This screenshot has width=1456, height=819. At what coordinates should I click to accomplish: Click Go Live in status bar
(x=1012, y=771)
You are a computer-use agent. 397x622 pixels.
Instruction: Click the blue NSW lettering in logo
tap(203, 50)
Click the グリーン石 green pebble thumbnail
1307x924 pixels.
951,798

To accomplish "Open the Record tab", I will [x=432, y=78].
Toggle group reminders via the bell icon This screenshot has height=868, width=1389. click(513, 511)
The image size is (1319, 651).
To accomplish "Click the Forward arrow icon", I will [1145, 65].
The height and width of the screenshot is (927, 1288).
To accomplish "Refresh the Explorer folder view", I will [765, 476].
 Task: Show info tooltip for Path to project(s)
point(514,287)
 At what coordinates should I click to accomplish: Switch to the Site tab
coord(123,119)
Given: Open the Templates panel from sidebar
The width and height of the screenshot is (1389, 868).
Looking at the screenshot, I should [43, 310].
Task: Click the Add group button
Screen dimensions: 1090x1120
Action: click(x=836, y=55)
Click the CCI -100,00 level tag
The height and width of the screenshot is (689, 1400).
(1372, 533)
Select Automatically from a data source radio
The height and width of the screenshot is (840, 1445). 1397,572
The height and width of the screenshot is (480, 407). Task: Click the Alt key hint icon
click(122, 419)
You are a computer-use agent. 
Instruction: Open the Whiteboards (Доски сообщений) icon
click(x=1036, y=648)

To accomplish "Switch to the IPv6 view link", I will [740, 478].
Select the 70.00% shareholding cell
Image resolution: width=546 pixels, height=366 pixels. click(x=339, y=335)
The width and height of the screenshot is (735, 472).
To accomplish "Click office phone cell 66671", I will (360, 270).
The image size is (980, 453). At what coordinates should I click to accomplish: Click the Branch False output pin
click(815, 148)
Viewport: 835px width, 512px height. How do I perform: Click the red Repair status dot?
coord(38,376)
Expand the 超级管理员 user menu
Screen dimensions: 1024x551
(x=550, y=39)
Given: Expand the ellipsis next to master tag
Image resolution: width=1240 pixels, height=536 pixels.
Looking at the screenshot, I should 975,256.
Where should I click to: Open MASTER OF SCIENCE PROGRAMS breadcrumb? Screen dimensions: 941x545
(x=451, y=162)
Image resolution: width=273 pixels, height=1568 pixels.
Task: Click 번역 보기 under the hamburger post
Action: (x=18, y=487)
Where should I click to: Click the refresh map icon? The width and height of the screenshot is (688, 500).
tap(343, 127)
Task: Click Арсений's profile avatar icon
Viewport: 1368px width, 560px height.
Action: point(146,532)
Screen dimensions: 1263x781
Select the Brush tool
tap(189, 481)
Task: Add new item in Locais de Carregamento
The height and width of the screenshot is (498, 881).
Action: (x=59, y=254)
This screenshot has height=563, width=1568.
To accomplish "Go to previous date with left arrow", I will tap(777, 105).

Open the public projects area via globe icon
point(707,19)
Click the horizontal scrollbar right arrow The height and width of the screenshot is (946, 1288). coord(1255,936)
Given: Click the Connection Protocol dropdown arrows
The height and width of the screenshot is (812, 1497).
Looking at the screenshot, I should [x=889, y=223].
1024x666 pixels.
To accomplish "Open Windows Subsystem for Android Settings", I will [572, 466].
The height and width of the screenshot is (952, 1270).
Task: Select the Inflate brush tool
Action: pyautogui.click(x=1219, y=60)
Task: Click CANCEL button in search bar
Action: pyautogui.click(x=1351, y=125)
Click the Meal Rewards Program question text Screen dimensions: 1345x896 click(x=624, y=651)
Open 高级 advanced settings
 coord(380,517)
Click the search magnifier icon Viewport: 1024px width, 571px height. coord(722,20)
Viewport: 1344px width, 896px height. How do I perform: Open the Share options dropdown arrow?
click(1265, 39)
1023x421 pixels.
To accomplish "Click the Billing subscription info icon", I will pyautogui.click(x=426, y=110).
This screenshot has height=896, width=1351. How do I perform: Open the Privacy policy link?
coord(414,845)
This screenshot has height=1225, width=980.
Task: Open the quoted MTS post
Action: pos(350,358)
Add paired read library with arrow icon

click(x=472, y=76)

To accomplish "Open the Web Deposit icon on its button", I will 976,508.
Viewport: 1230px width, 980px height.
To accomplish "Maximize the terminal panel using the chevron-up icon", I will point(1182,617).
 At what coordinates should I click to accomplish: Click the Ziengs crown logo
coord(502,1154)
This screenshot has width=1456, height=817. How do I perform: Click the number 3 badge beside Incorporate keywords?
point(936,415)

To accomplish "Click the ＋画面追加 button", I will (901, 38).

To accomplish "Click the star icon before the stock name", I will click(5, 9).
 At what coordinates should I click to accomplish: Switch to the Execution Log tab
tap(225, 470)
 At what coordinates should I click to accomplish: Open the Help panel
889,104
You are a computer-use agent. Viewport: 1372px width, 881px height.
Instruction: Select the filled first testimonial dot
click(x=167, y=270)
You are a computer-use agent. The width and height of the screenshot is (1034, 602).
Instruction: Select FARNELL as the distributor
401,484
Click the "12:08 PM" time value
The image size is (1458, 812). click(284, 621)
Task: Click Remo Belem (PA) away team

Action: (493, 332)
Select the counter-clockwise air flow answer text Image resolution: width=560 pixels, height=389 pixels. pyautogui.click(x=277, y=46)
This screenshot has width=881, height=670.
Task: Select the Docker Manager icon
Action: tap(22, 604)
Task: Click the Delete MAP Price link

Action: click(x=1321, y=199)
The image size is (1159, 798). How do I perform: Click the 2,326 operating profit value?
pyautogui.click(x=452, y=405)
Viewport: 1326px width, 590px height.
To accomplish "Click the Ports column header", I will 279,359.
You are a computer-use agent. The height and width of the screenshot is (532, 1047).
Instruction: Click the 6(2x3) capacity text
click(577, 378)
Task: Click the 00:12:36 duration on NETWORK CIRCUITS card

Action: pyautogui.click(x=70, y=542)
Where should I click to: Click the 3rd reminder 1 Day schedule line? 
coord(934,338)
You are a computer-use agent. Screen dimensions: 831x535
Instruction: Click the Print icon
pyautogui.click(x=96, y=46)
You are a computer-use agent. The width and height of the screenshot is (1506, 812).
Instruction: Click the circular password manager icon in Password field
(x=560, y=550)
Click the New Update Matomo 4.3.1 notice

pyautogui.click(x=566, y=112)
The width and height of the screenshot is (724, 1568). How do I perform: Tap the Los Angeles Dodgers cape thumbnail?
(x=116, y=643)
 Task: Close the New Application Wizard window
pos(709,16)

#####

Written instruction.
Lay out each line of the entries above as a Markdown table with the columns No. and Line, numbering the rows and leaving out blank lines.

Reply to the task.
| No. | Line |
|---|---|
| 1 | This screenshot has width=1456, height=819. At what coordinates should I click to accomplish: Click Go Live in status bar |
| 2 | (x=1012, y=771) |
| 3 | You are a computer-use agent. 397x622 pixels. |
| 4 | Instruction: Click the blue NSW lettering in logo |
| 5 | tap(203, 50) |
| 6 | Click the グリーン石 green pebble thumbnail |
| 7 | 1307x924 pixels. |
| 8 | 951,798 |
| 9 | To accomplish "Open the Record tab", I will [x=432, y=78]. |
| 10 | Toggle group reminders via the bell icon This screenshot has height=868, width=1389. click(513, 511) |
| 11 | The image size is (1319, 651). |
| 12 | To accomplish "Click the Forward arrow icon", I will [1145, 65]. |
| 13 | The height and width of the screenshot is (927, 1288). |
| 14 | To accomplish "Refresh the Explorer folder view", I will [765, 476]. |
| 15 |  Task: Show info tooltip for Path to project(s) |
| 16 | point(514,287) |
| 17 |  At what coordinates should I click to accomplish: Switch to the Site tab |
| 18 | coord(123,119) |
| 19 | Given: Open the Templates panel from sidebar |
| 20 | The width and height of the screenshot is (1389, 868). |
| 21 | Looking at the screenshot, I should [43, 310]. |
| 22 | Task: Click the Add group button |
| 23 | Screen dimensions: 1090x1120 |
| 24 | Action: click(x=836, y=55) |
| 25 | Click the CCI -100,00 level tag |
| 26 | The height and width of the screenshot is (689, 1400). |
| 27 | (1372, 533) |
| 28 | Select Automatically from a data source radio |
| 29 | The height and width of the screenshot is (840, 1445). 1397,572 |
| 30 | The height and width of the screenshot is (480, 407). Task: Click the Alt key hint icon |
| 31 | click(122, 419) |
| 32 | You are a computer-use agent.  |
| 33 | Instruction: Open the Whiteboards (Доски сообщений) icon |
| 34 | click(x=1036, y=648) |
| 35 | To accomplish "Switch to the IPv6 view link", I will [740, 478]. |
| 36 | Select the 70.00% shareholding cell |
| 37 | Image resolution: width=546 pixels, height=366 pixels. click(x=339, y=335) |
| 38 | The width and height of the screenshot is (735, 472). |
| 39 | To accomplish "Click office phone cell 66671", I will (360, 270). |
| 40 | The image size is (980, 453). At what coordinates should I click to accomplish: Click the Branch False output pin |
| 41 | click(815, 148) |
| 42 | Viewport: 835px width, 512px height. How do I perform: Click the red Repair status dot? |
| 43 | coord(38,376) |
| 44 | Expand the 超级管理员 user menu |
| 45 | Screen dimensions: 1024x551 |
| 46 | (x=550, y=39) |
| 47 | Given: Expand the ellipsis next to master tag |
| 48 | Image resolution: width=1240 pixels, height=536 pixels. |
| 49 | Looking at the screenshot, I should 975,256. |
| 50 | Where should I click to: Open MASTER OF SCIENCE PROGRAMS breadcrumb? Screen dimensions: 941x545 |
| 51 | (x=451, y=162) |
| 52 | Image resolution: width=273 pixels, height=1568 pixels. |
| 53 | Task: Click 번역 보기 under the hamburger post |
| 54 | Action: (x=18, y=487) |
| 55 | Where should I click to: Click the refresh map icon? The width and height of the screenshot is (688, 500). |
| 56 | tap(343, 127) |
| 57 | Task: Click Арсений's profile avatar icon |
| 58 | Viewport: 1368px width, 560px height. |
| 59 | Action: point(146,532) |
| 60 | Screen dimensions: 1263x781 |
| 61 | Select the Brush tool |
| 62 | tap(189, 481) |
| 63 | Task: Add new item in Locais de Carregamento |
| 64 | The height and width of the screenshot is (498, 881). |
| 65 | Action: (x=59, y=254) |
| 66 | This screenshot has height=563, width=1568. |
| 67 | To accomplish "Go to previous date with left arrow", I will tap(777, 105). |
| 68 | Open the public projects area via globe icon |
| 69 | point(707,19) |
| 70 | Click the horizontal scrollbar right arrow The height and width of the screenshot is (946, 1288). coord(1255,936) |
| 71 | Given: Click the Connection Protocol dropdown arrows |
| 72 | The height and width of the screenshot is (812, 1497). |
| 73 | Looking at the screenshot, I should [x=889, y=223]. |
| 74 | 1024x666 pixels. |
| 75 | To accomplish "Open Windows Subsystem for Android Settings", I will [572, 466]. |
| 76 | The height and width of the screenshot is (952, 1270). |
| 77 | Task: Select the Inflate brush tool |
| 78 | Action: pyautogui.click(x=1219, y=60) |
| 79 | Task: Click CANCEL button in search bar |
| 80 | Action: pyautogui.click(x=1351, y=125) |
| 81 | Click the Meal Rewards Program question text Screen dimensions: 1345x896 click(x=624, y=651) |
| 82 | Open 高级 advanced settings |
| 83 |  coord(380,517) |
| 84 | Click the search magnifier icon Viewport: 1024px width, 571px height. coord(722,20) |
| 85 | Viewport: 1344px width, 896px height. How do I perform: Open the Share options dropdown arrow? |
| 86 | click(1265, 39) |
| 87 | 1023x421 pixels. |
| 88 | To accomplish "Click the Billing subscription info icon", I will pyautogui.click(x=426, y=110). |
| 89 | This screenshot has height=896, width=1351. How do I perform: Open the Privacy policy link? |
| 90 | coord(414,845) |
| 91 | This screenshot has height=1225, width=980. |
| 92 | Task: Open the quoted MTS post |
| 93 | Action: pos(350,358) |
| 94 | Add paired read library with arrow icon |
| 95 | click(x=472, y=76) |
| 96 | To accomplish "Open the Web Deposit icon on its button", I will 976,508. |
| 97 | Viewport: 1230px width, 980px height. |
| 98 | To accomplish "Maximize the terminal panel using the chevron-up icon", I will point(1182,617). |
| 99 |  At what coordinates should I click to accomplish: Click the Ziengs crown logo |
| 100 | coord(502,1154) |
| 101 | This screenshot has width=1456, height=817. How do I perform: Click the number 3 badge beside Incorporate keywords? |
| 102 | point(936,415) |
| 103 | To accomplish "Click the ＋画面追加 button", I will (901, 38). |
| 104 | To accomplish "Click the star icon before the stock name", I will click(5, 9). |
| 105 |  At what coordinates should I click to accomplish: Switch to the Execution Log tab |
| 106 | tap(225, 470) |
| 107 |  At what coordinates should I click to accomplish: Open the Help panel |
| 108 | 889,104 |
| 109 | You are a computer-use agent. Viewport: 1372px width, 881px height. |
| 110 | Instruction: Select the filled first testimonial dot |
| 111 | click(x=167, y=270) |
| 112 | You are a computer-use agent. The width and height of the screenshot is (1034, 602). |
| 113 | Instruction: Select FARNELL as the distributor |
| 114 | 401,484 |
| 115 | Click the "12:08 PM" time value |
| 116 | The image size is (1458, 812). click(284, 621) |
| 117 | Task: Click Remo Belem (PA) away team |
| 118 | Action: (493, 332) |
| 119 | Select the counter-clockwise air flow answer text Image resolution: width=560 pixels, height=389 pixels. pyautogui.click(x=277, y=46) |
| 120 | This screenshot has width=881, height=670. |
| 121 | Task: Select the Docker Manager icon |
| 122 | Action: tap(22, 604) |
| 123 | Task: Click the Delete MAP Price link |
| 124 | Action: click(x=1321, y=199) |
| 125 | The image size is (1159, 798). How do I perform: Click the 2,326 operating profit value? |
| 126 | pyautogui.click(x=452, y=405) |
| 127 | Viewport: 1326px width, 590px height. |
| 128 | To accomplish "Click the Ports column header", I will 279,359. |
| 129 | You are a computer-use agent. The height and width of the screenshot is (532, 1047). |
| 130 | Instruction: Click the 6(2x3) capacity text |
| 131 | click(577, 378) |
| 132 | Task: Click the 00:12:36 duration on NETWORK CIRCUITS card |
| 133 | Action: pyautogui.click(x=70, y=542) |
| 134 | Where should I click to: Click the 3rd reminder 1 Day schedule line?  |
| 135 | coord(934,338) |
| 136 | You are a computer-use agent. Screen dimensions: 831x535 |
| 137 | Instruction: Click the Print icon |
| 138 | pyautogui.click(x=96, y=46) |
| 139 | You are a computer-use agent. The width and height of the screenshot is (1506, 812). |
| 140 | Instruction: Click the circular password manager icon in Password field |
| 141 | (x=560, y=550) |
| 142 | Click the New Update Matomo 4.3.1 notice |
| 143 | pyautogui.click(x=566, y=112) |
| 144 | The width and height of the screenshot is (724, 1568). How do I perform: Tap the Los Angeles Dodgers cape thumbnail? |
| 145 | (x=116, y=643) |
| 146 |  Task: Close the New Application Wizard window |
| 147 | pos(709,16) |